Жаркое солнце заливало ослепительным светом южный берег Крыма. В окрестностях Алупки, у самого моря, примостился на откосе скалы Рубаченко со своим мольбертом, складным стулом и зонтиком. Он из Петербурга поехал сначала в Финляндию и, налюбовавшись вдоволь красотою северной природы, перебрался в Крым. Теперь он писал масляными красками этюд. Он старался изобразить набегавшие одна на другую зеленоватые волны и ту фиолетовую дымку, что подёрнула море вдали, до самого горизонта, а на заднем плане, с левой стороны – «Ай-Тодор», которым заканчивалась выступавшая в море полоска земли. Прозрачное светлое небо, этот воздух, который нужно было передать, море, менявшее свои тона при каждом набегавшем лёгком облачке, – всё это приводило художника в отчаяние. Но он привык к упорному, настойчивому труду и работал, тщательно сверяя каждый свой мазок с натурой.

По временам он снимал лёгкую английскую каску из морской травы и вытирал со лба обильный пот.

С разрешения художника присел на камень около мольберта худенький, бритый старичок в соломенной шляпе; он так трогательно просил разрешить посмотреть на работу художника, что последний не мог отказать.

Старик не назвал себя: он не навязывался знакомством и только вежливо поднял шляпу. Молча посидев несколько минут возле художника, старик осведомился, не может ли он мешать разговором и стал делиться с Рубаченко своим житейским опытом, вынесенным из знакомства с Крымом, причём оказался довольно жёлчным субъектом.

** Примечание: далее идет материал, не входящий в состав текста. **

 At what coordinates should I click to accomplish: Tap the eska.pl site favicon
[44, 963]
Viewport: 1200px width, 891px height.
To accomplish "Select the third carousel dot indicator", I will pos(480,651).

– Это по недоразумению так назвали: «Алупка»; следует: «Облупка». Такие здесь невообразимые цены на всякие продукты существуют с явным намерением облупить каждого обитателя здешних мест. – Да-с… Вот увидите… А позвольте спросить, у вас какое первое впечатление получилось?

Художник, не отрываясь от работы, начал говорить:

– Прекрасное впечатление… Зрелые кисти винограда, прямо на лозе… Персики на дереве… Живые изгороди из мирт… Стройные кипарисы… А воздух, которым упиваешься… Да, именно, пьёшь этот воздух, а не дышишь им. А это море! Просто голова кружится.

– А татары-проводники, – жёлчно воскликнул старичок, – эти татары, которых так роскошно наряжают наши богатые барыни, – как великолепны эти татары!.. Вы заметили?.. Что за чудные у них домики… Что за роскошь внутри… Не жалеют барыни денег на убранство, – персидскими коврами стены обтягивают…

– Слышал я… Просто даже не верится… А, впрочем, не всё ли равно!..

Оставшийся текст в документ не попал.